▶ [DESCRIPTION OF THE TASK] List, from the lines below, each one with "screenshot" in it.

▶ [RECORD EXTRACTS]
+++

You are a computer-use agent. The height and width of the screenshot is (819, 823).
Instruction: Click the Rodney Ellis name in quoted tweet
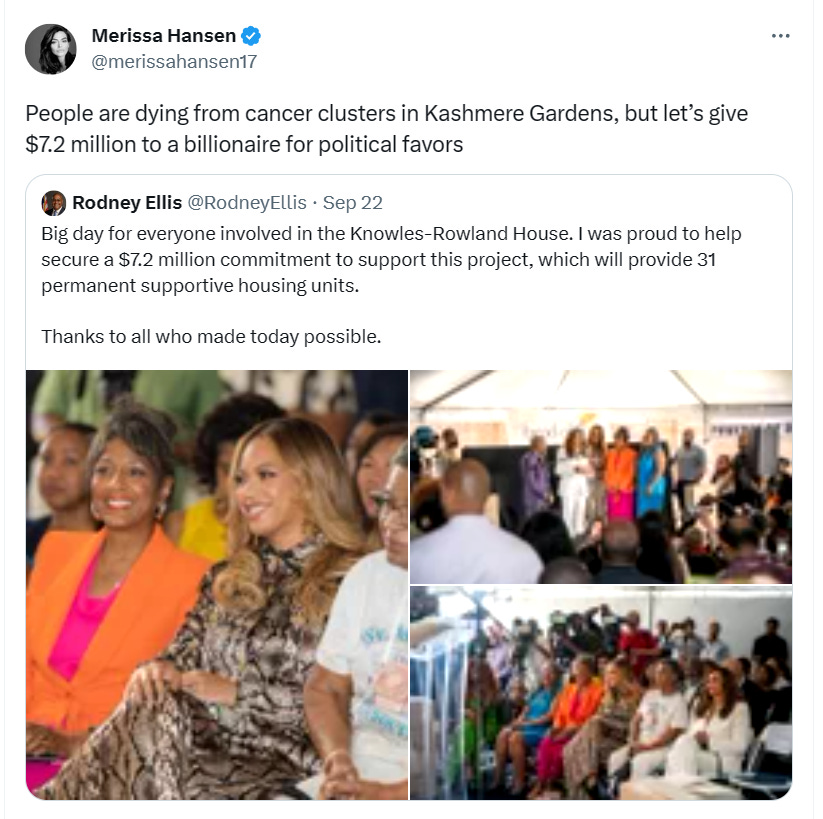[x=127, y=203]
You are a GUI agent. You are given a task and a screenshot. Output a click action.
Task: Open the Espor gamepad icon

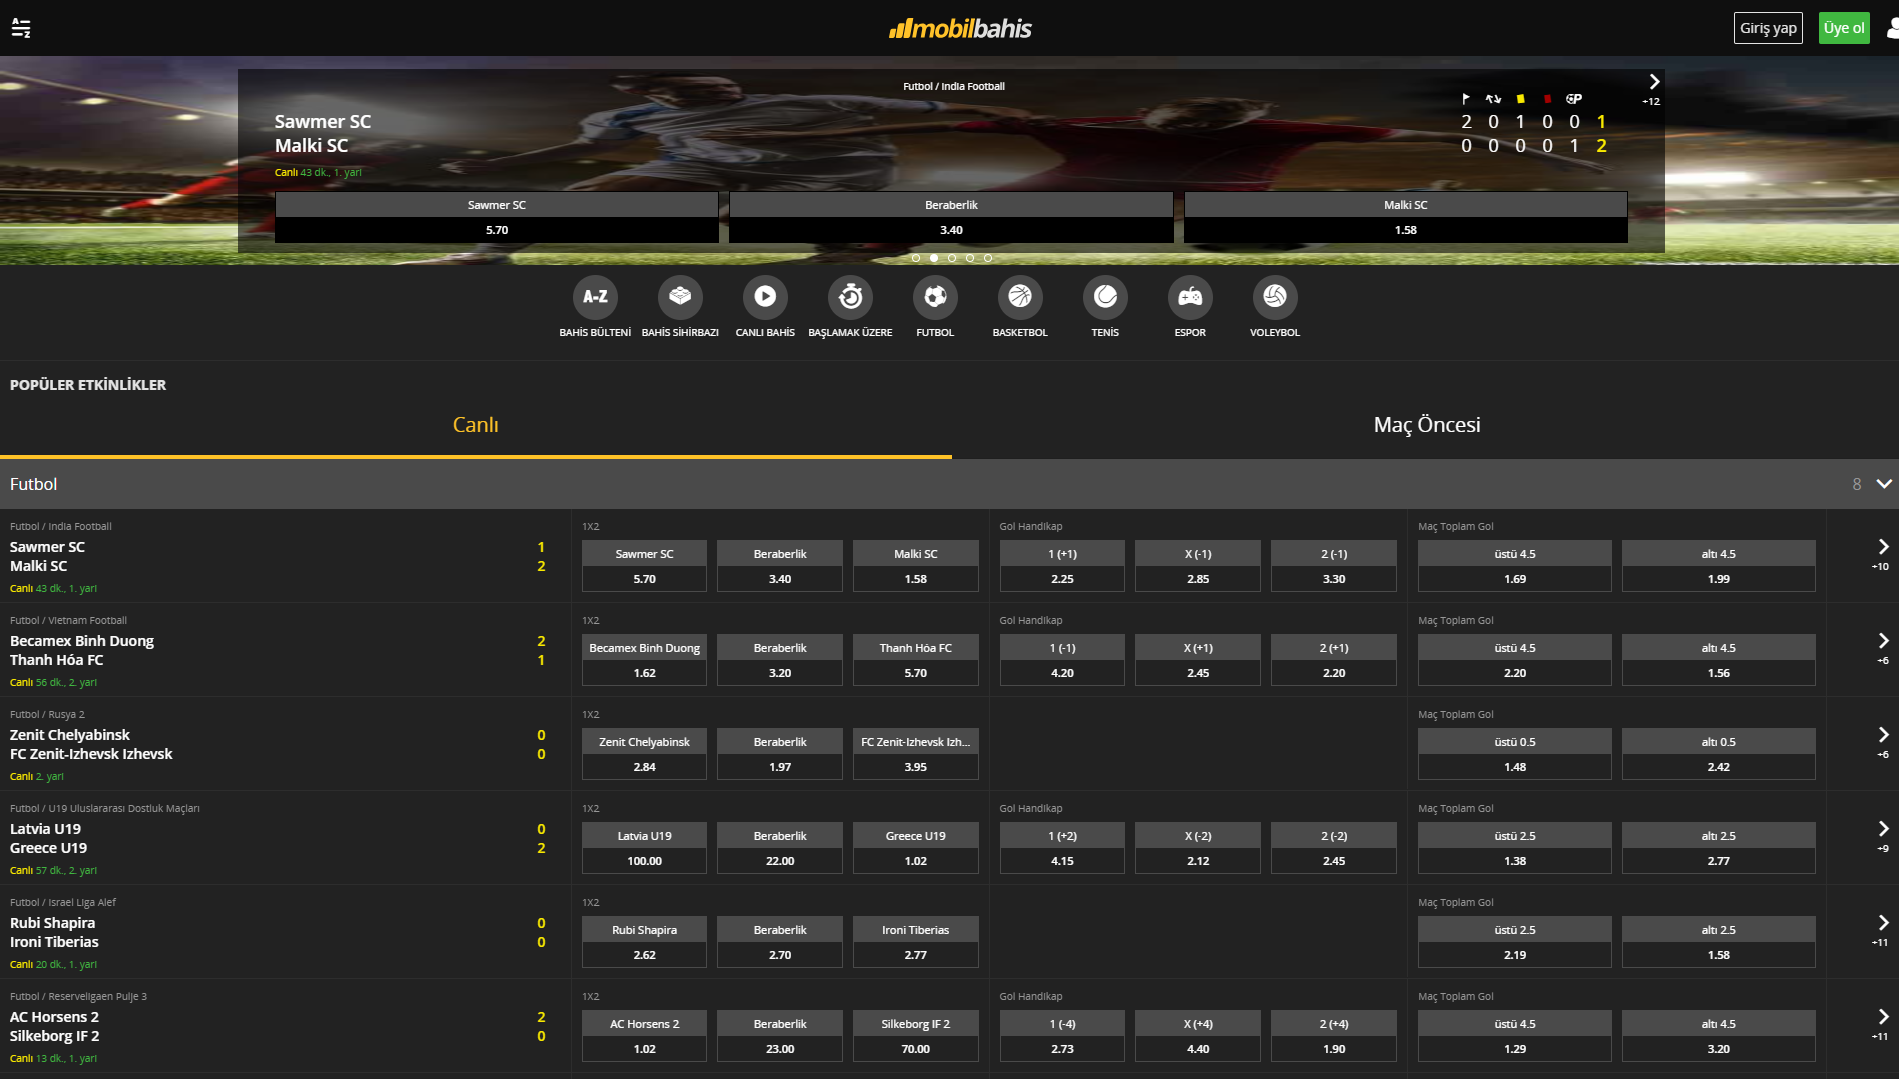pyautogui.click(x=1190, y=297)
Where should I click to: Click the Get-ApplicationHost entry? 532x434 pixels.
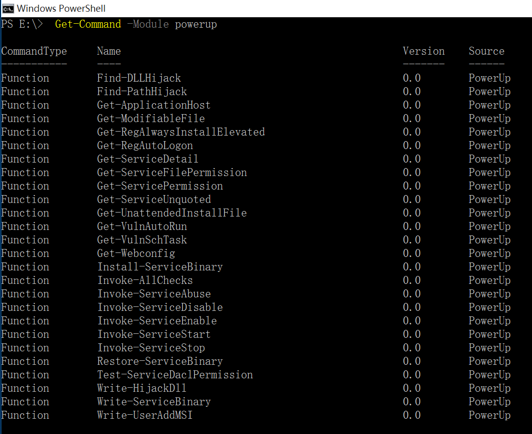coord(154,105)

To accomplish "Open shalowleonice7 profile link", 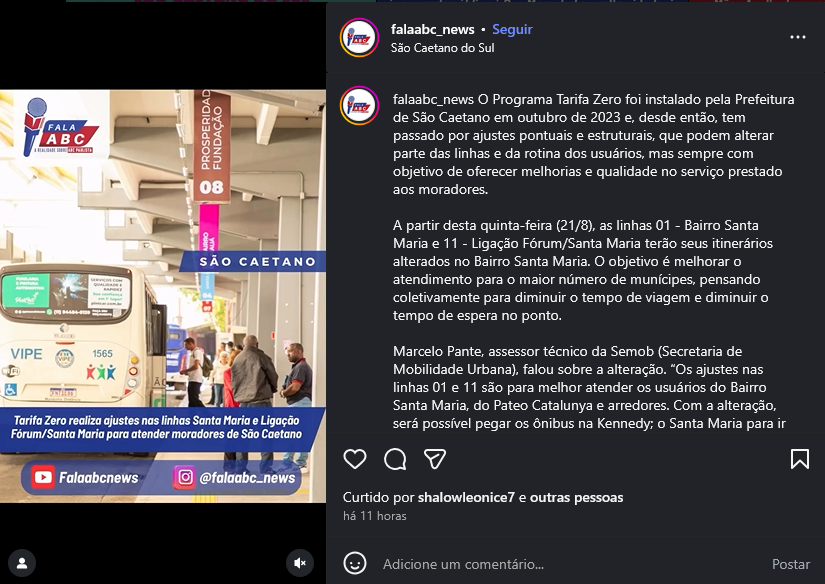I will (466, 497).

+++

▶ [YOUR SOLUTION]
You are a computer-use agent. The height and width of the screenshot is (819, 823).
You are a GUI agent. You are given a task and a screenshot. Output a click action.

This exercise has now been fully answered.